Converting instant yeast recipe to sourdough

I am pretty new to sourdough baking, but have done a some occasional baking using instant yeast over the past few years (mostly pizza dough). I created my own sourdough starter a month or so ago and have produced quite a few successful sourdough boules with great oven spring using the dutch oven method. I have tried 3 times now to make rolls using this recipe: http://www.kingarthurflour.com/recipes/italian-sub-rolls-recipe. instead of the overnight starter, i just feed my starter the night before. i then mix together all the ingredients minus the instant yeast. I get an OK first rise, but almost no second rise after shaping, i waited around 1.5 hours and the dough looked mostly the same. My understanding is that you can convert and instant yeast recipe to sourghdough as long as you keep the proportions correct and wait a little longer for things to rise. Am i missing something? 

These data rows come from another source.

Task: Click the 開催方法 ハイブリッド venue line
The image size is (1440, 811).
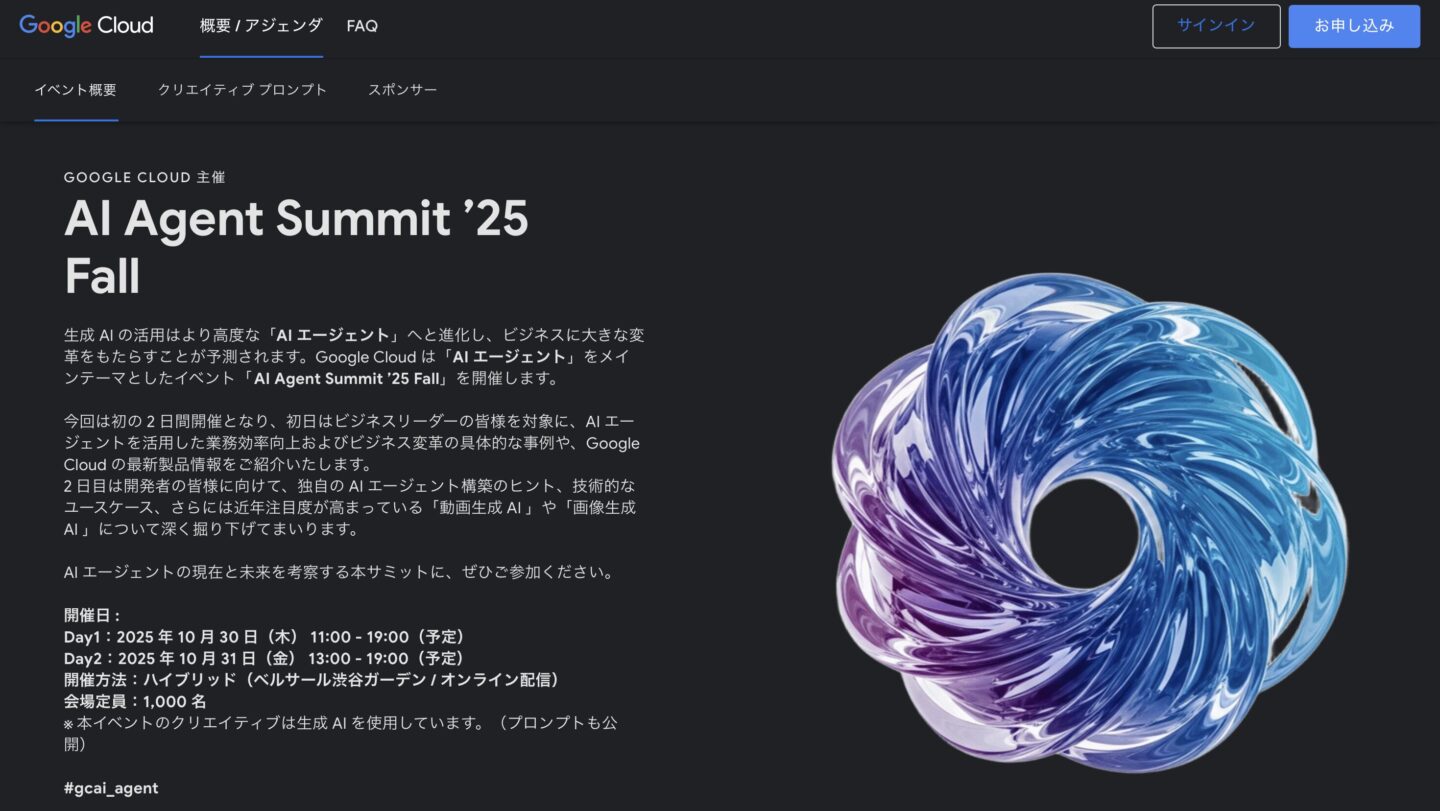Action: coord(311,680)
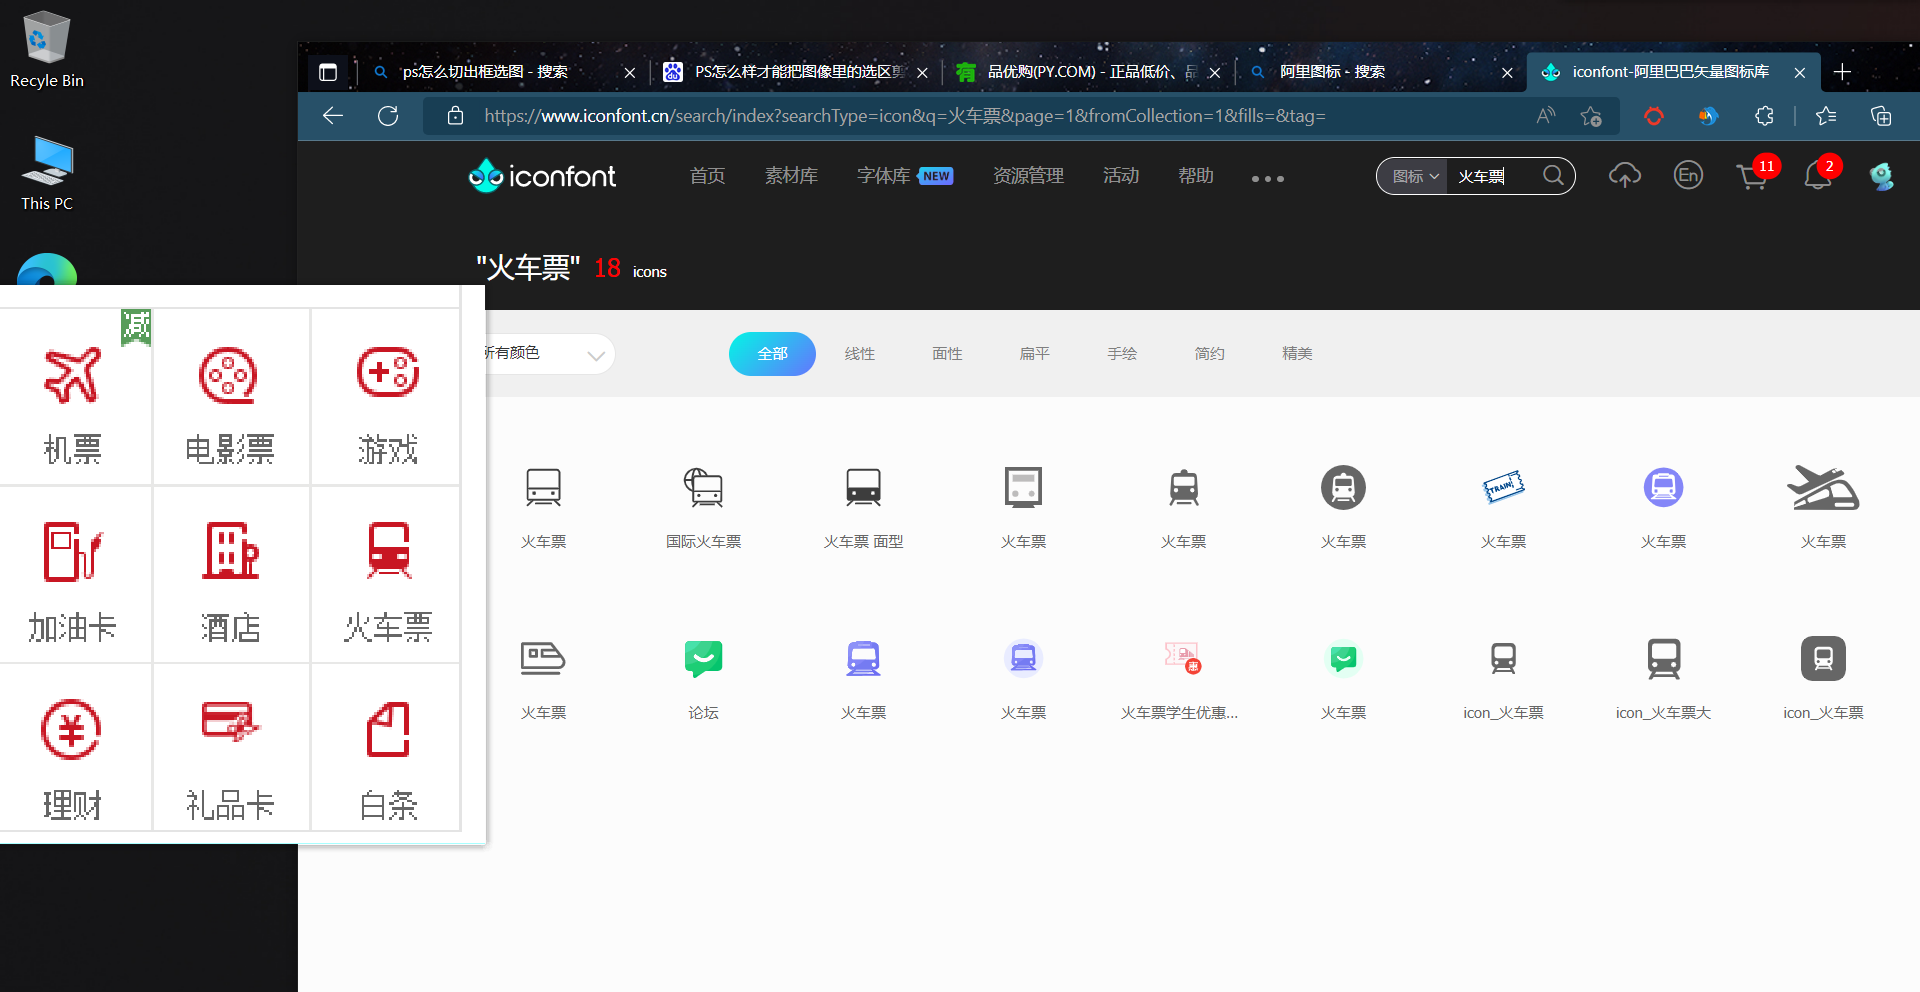The height and width of the screenshot is (992, 1920).
Task: Click the search magnifier icon
Action: pos(1553,176)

Thanks for any insight you can offer.

markgo's picture
markgo

I've had some success with experimenting and converting a simple loaf bread recipe to use sourdough, but it was frustrating and I was basically winging it the whole time. I found that natural yeast dough became more liquid and difficult to handle over time, whereas the commercial yeast dough retained its easy-to-handle consistency and doubled magnificently even after 2-3 punch downs.  

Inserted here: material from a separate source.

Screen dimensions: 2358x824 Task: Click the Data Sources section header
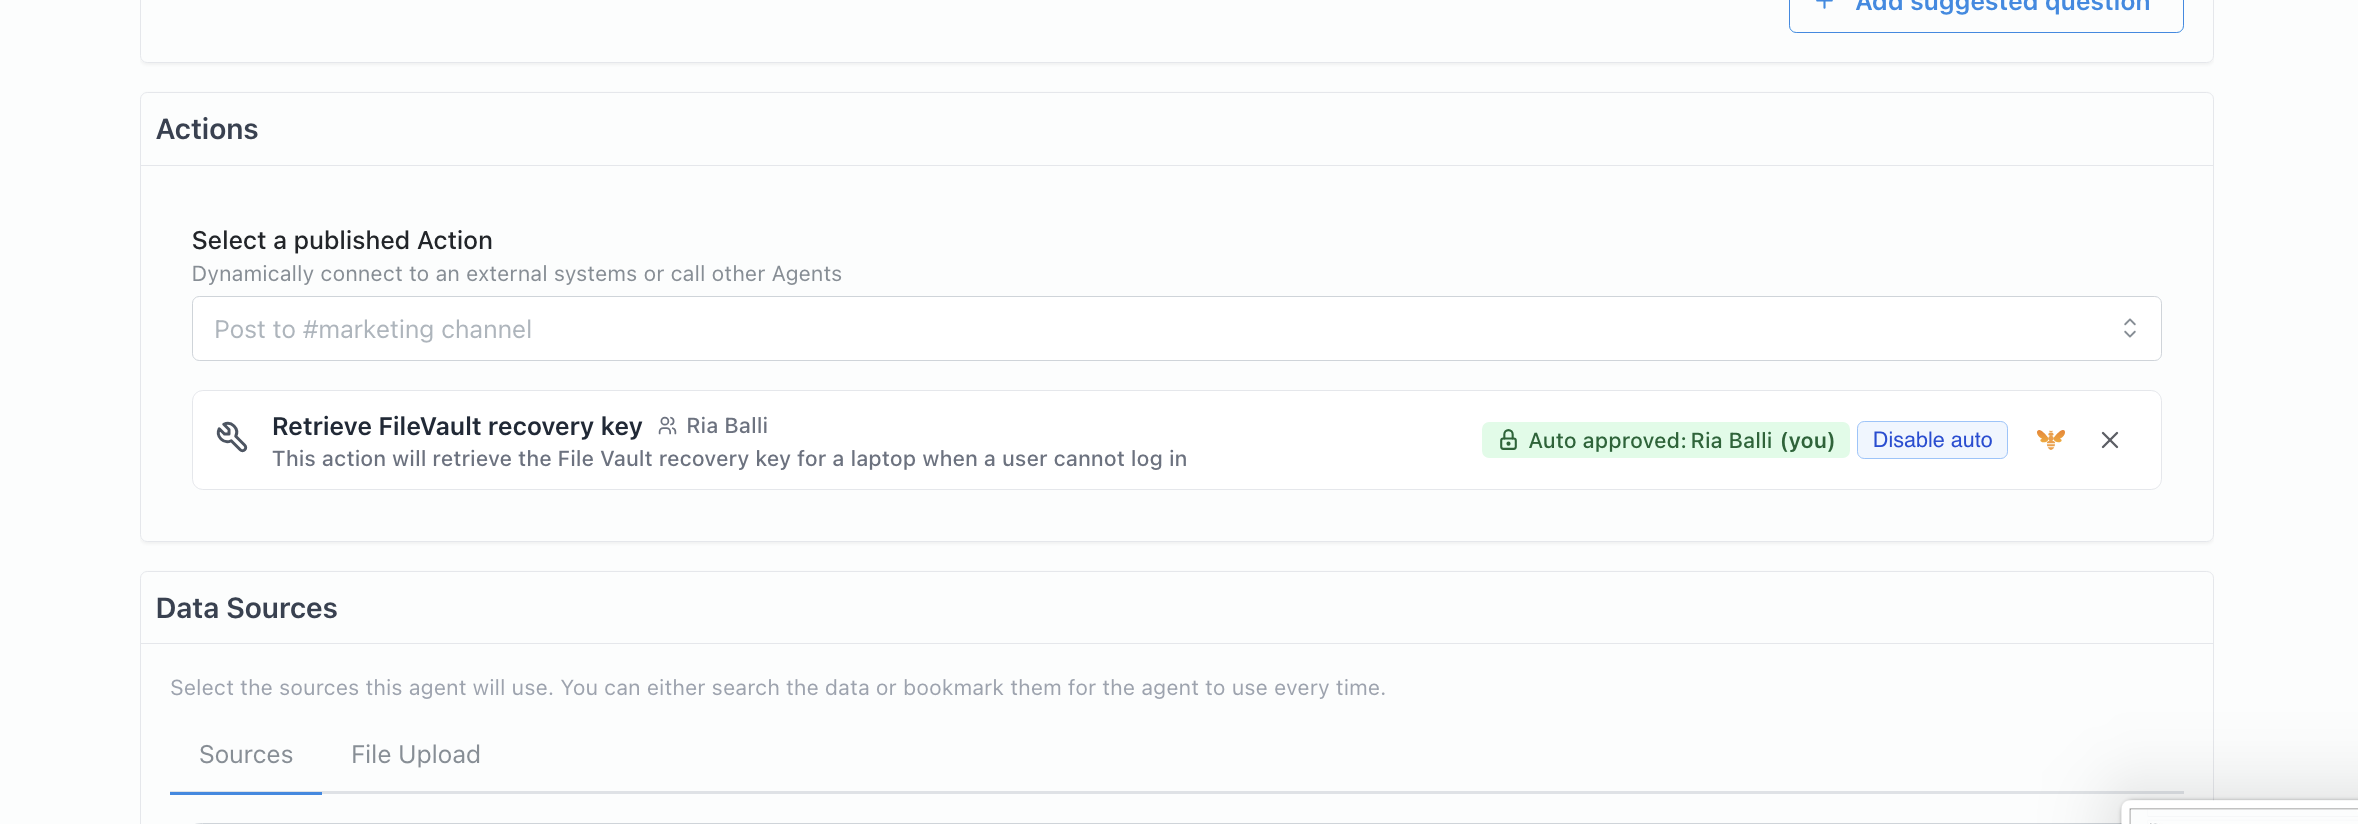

In the end, my customer base (i.e., wife and kids) preferred the commercial yeast version, so I ceased with the experiments. 

 

Here's a link to an old discussion which covers this exact question: 

http://www.thefreshloaf.com/node/5569/converting-recipe-uses-instant-yeast-sourdough-starter-recipe

Good luck! 

dabrownman's picture
dabrownman

the flour and an equal weight of water to make a levain over 12 hours.  Then mix the levain back into the remaining flour and water with the salt and any enrichment in the dough.  Butter or oil  is added after the dough is hydrated and gluten has started to form.  Seems to work well.  After that you just reat it like a SD instead of a yeast bread

schollen's picture
schollen

Thanks for the input. Sounds like I was on the right track. Perhaps my starter was not active enough, or I did not use enough starter. Ill give it another go this time using a full cup of very active starter as suggested in the previous discussion that markgo linked. This comes out to a little more than 20% of the weight of flour in the recipe, and a bit more than i used the first time. Hopefully the extra starter will yield better results.

schollen's picture
schollen

I tried again, this time with a very active starter. After kneading i let rise for a little over 2 hours in 70 degrees. During shaping i tried to create some surface tension on the dough to help with the rise. In the end they rose more during the second proof but not as much as i would have liked. Although not as severe as before, they still ended up losing their shape during this second proof by quite a bit. Could doing a second shaping and 3rd proof help? perhaps i should try making this with instant yeast first just to see how things should feel....

dabrownman's picture
dabrownman

During gluten development, the first 2 hours of slap and stretch and folds the dough might rise 20% and then another 30% during bulk ferment of another hour or 2.  It isn't supposed to double like a yeast bread.  If it does then the dough is over fermented and won't rise like it should during final proof,

Final proof for a white SD bread should be about 90% when it hits the oven.  I just think you are expecting to act like a yeast bread and it won't.

Happy SD baking 

Skibum's picture
Skibum

I use about 15% liquid levain for my bakes and back the necessary flour and water out of the recipe.  My results are pretty consistent.  Having a fully refreshed levain, one that will double in 4-5 hours on the kitchen counter gives my best results.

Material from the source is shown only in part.